Document extract
=-=-=
Parliamentary elections were held in Greece on Sunday, 14 November 1920, or 1 November 1920 old style. They were possibly the most crucial elections in the modern history of Greece, influencing not only the few years afterwards, including the Greek defeat by Kemal Atatürk's reformed Turkish Land Forces in 1922, but setting the stage for Greece's political landscape for most of the rest of the 20th century. It had been nearly five years since the last elections, a period during which all democratic procedures were suspended due to the National Schism, when Prime Minister Eleftherios Venizelos announced that elections would take place on 25 October. However, after the unexpected death of King Alexander, who had assumed the throne after the exile of his father, King Constantine I, the elections were postponed until 14 November.

Venizelos believed a victory for his Liberal Party was all but certain because of his diplomatic and military successes against the Ottoman Empire. However, the results were a disaster for him. Although his Liberal Party received just over 50% of the vote, it won only 118 of the 369 seats in the Hellenic Parliament, with the United Opposition – an alliance of the People's Party, Conservative Party, Reform Party and others – winning 251 of the 369 seats. Venizelos also failed to win a seat. Humiliated and disappointed by the outcome of the election, Venizelos left the country for France, also leaving his Liberal Party without an obvious successor.
=-=-=
Recorded information

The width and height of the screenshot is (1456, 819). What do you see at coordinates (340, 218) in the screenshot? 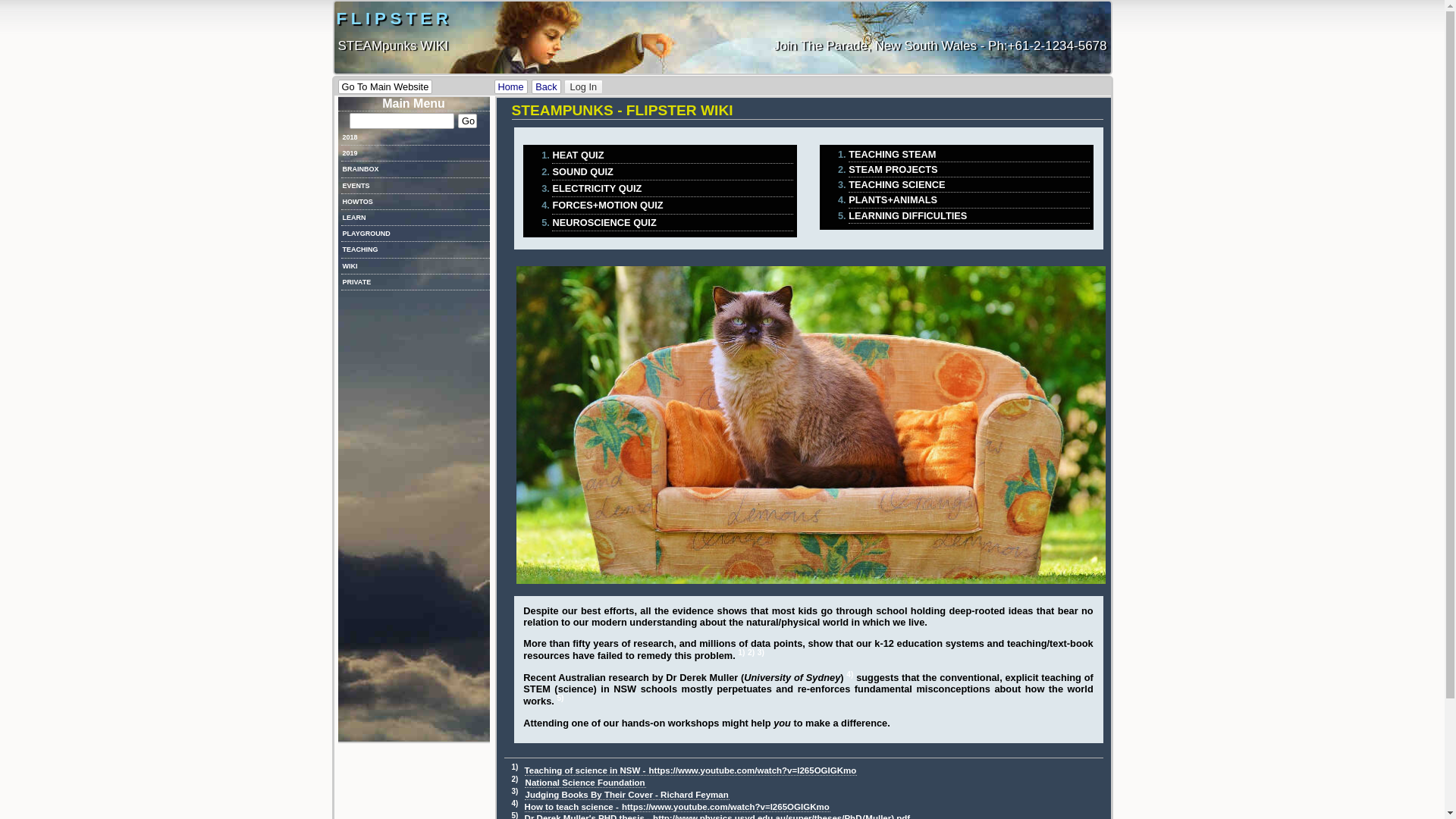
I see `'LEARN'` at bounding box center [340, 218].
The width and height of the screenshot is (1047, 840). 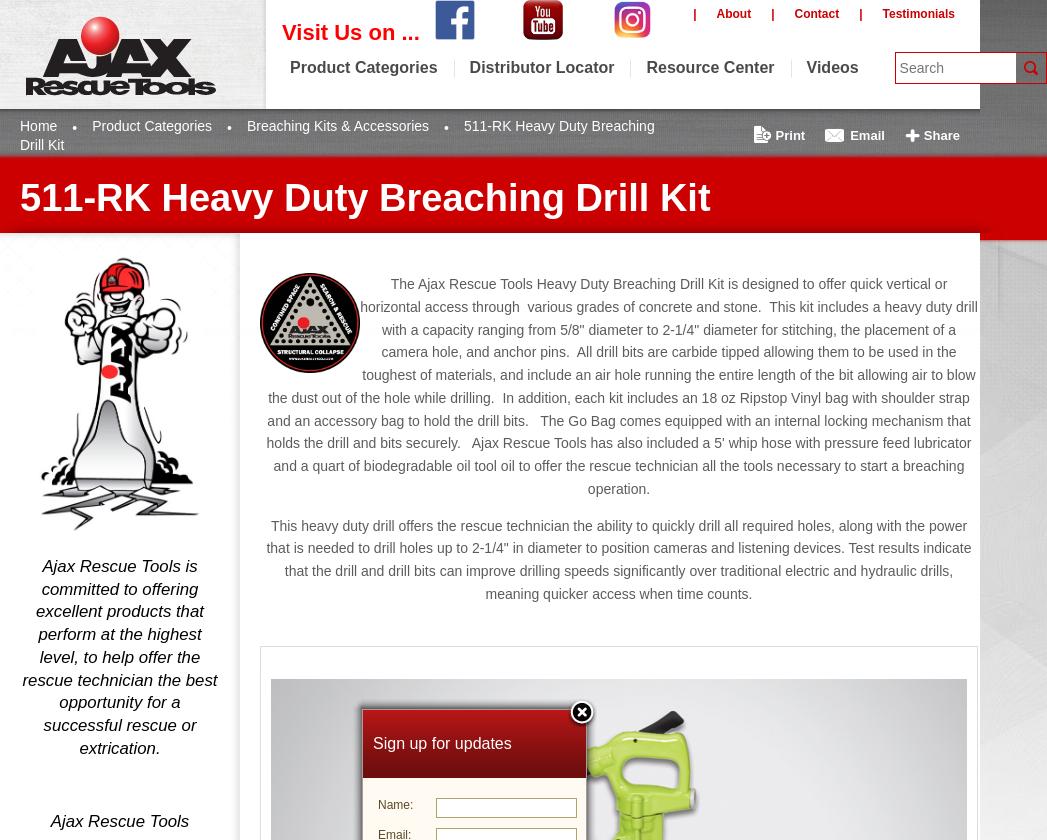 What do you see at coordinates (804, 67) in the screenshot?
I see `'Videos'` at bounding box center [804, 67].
=-=-=
What to work on
A. According to the account of the 1920 Greek parliamentary elections, how many seats did the United Opposition win?
B. Write what comes next in the account of the 1920 Greek parliamentary elections, starting after its last sentence.

Answer list
A. 251 of the 369 seats.

B.
Results
The Liberals' defeat was considered to have been caused by the electoral system, the opposition having a highly esteemed leader in Dimitrios Gounaris and managing to turn the elections into a referendum on the exiled King Constantine I, who was still popular especially in Old Greece. It was also thought that voters were tired after almost a decade of wars and division were tempted by the United Opposition promise to secure peace with the Turks and bring troops home.

References

Greece
Legislative election
1920s in Greek politics
Parliamentary elections in Greece
Greco-Turkish War (1919–1922)
Eleftherios Venizelos
History of Greece (1909–1924)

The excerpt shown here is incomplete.